Dataset entries
**********
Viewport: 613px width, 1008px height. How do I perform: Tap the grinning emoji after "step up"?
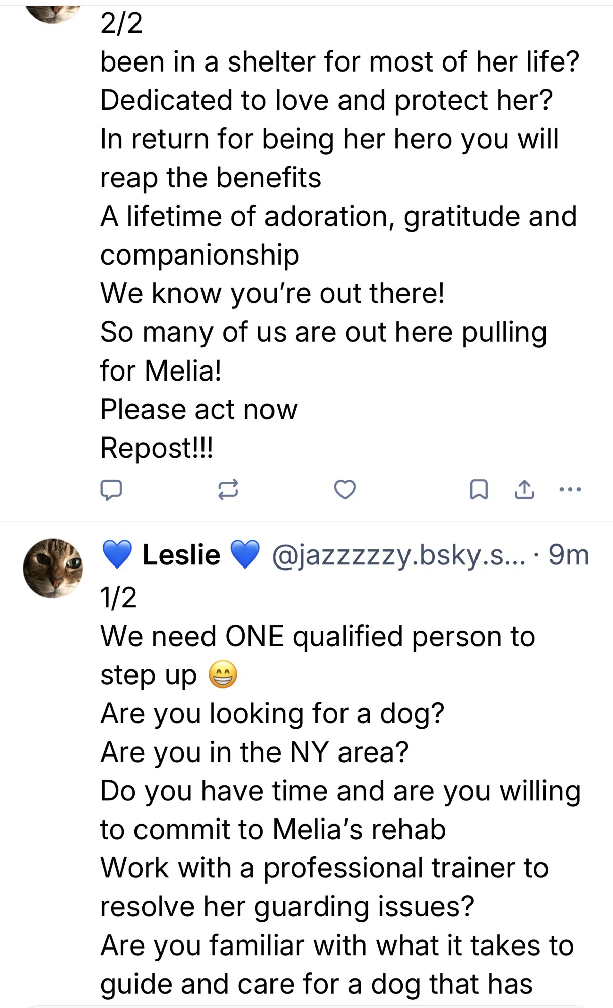pos(223,674)
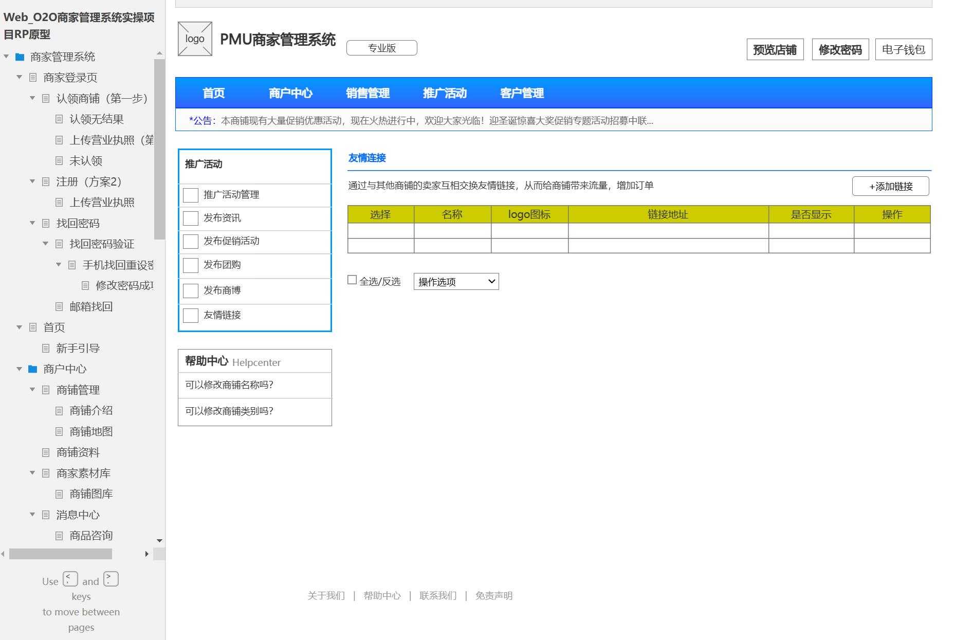This screenshot has height=640, width=973.
Task: Toggle the 全选/反选 checkbox
Action: click(352, 280)
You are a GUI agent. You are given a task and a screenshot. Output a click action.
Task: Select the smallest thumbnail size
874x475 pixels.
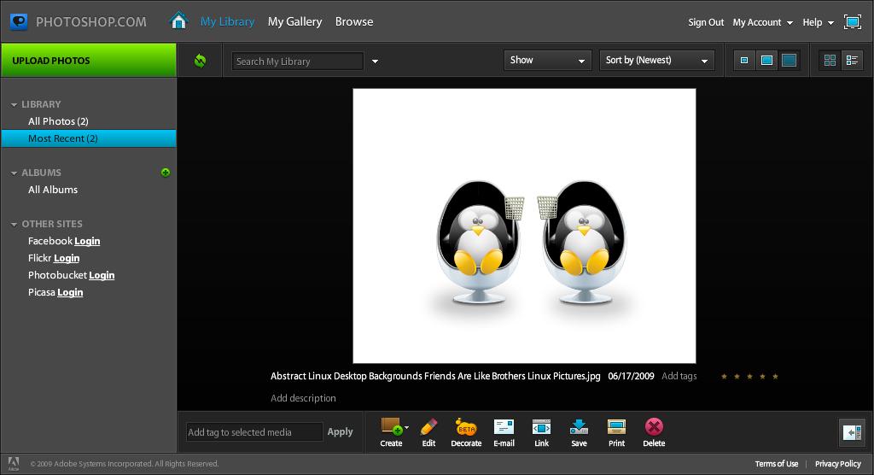[x=744, y=61]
**********
**ACTIVITY**
Please print each record above again exactly, but omit any pictures.

**YOUR RESPONSE**
Viewport: 613px width, 1008px height. How do I perform: Tap the grinning emoji after "step up"?
pos(223,674)
This screenshot has height=640, width=973.
Task: Toggle the 全选/反选 checkbox
Action: click(352, 280)
You are a GUI agent. You are given a task and a screenshot. Output a click action.
Task: Select the smallest thumbnail size
874x475 pixels.
[x=744, y=61]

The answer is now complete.